Сидя в бистро и вспоминая все это, Кислицын внезапно понял, что вольными хлебами он бы не тяготился. Хотя в далеком прошлом хотел, чтобы у него все было как у отца – не спринт по пересеченной, а карьерный старт по распределению, бюджетная организация, штатное расписание, нормированный рабочий день. А ведь на самом деле такими днями Ки Бо похвастать не мог. Менялись времена и страны. И лишь один фактор не давал сбоев: в отцовскую эпоху очень многое решали знакомства и блат; теперь тоже наиболее важные вещи редко удавались без связей. Киму помогли устроиться в фирму, где он, по счастью, сумел задержаться. Кислицын-младший и сам помогать старался, что было сродни филантропскому альтруизму: в диаспоре этим блистали немногие. Игоря он вообще хотел раскрутить-распиарить, однако продюсерское агентство, в котором работал Ким, Панталыкиным не увлеклось. Не заинтересовалось, не прониклось. Мало ли великих пианистов вокруг рыщет. Виртуозы сплошь. Но поскольку одиночные усилия ощутимых результатов не приносили, Кислицын подключил Павла, чтобы тот писал статьи об общем товарище.
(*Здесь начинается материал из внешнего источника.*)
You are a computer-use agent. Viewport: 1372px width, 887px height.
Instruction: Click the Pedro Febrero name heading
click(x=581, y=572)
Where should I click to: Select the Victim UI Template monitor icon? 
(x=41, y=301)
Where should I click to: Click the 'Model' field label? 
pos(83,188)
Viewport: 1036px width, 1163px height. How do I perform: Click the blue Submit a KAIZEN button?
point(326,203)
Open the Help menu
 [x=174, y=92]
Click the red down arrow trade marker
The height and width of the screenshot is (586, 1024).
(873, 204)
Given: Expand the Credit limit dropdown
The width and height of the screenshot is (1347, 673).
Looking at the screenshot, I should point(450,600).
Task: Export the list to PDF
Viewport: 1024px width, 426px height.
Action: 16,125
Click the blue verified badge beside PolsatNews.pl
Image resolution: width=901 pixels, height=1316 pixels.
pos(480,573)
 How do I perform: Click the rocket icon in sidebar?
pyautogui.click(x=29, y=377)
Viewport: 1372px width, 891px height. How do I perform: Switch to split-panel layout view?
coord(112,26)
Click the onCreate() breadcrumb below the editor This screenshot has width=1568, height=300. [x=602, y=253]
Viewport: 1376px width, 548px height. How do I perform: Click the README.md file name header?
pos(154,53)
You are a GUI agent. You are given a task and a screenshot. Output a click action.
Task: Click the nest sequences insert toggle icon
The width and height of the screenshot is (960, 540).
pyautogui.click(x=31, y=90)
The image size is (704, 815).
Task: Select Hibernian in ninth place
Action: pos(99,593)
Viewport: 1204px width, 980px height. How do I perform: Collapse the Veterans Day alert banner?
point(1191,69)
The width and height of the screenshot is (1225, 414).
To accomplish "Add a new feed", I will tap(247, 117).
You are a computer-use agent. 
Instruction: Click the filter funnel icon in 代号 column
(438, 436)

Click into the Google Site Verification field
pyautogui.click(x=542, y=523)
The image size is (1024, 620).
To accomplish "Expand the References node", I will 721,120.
Первый дутцевский репортаж носил название «Лесами гавелян». «О ком это?» – интересовались у него ошарашенные берлинцы, сутками сидящие в фейсбуке виртуозы шапочных знакомств, давно пресытившиеся, забившие на чтение газет и не готовые к таким странным заголовкам. Предвкушая Пашину реакцию, на помощь спешил Панталыкин.
– Это, господа, о недавней встрече Рузанны Лисициан с Танитой Тикарам в ресторане «Лехаим», а также о запрещенном спиритическом сеансе социал-демократов сталинской группы «Месами даси» с покойными Усамой бен Ладеном и Вацлавом Гавелом. В зарослях гаоляна, – важно вздыхал Игорь с самым серьезным выражением лица.
– Чего-чего? – переспрашивали берлинские алтернузы и лузеры.
– Придурки! – плевался Павел. – Пни поганые. Псы. Неучи. Молчали бы лучше, если не в курсах! Не знают про гавелян, славное славянское племя, – и не надо. Эти места гевеллам принадлежали, пока их германцы не вытурили.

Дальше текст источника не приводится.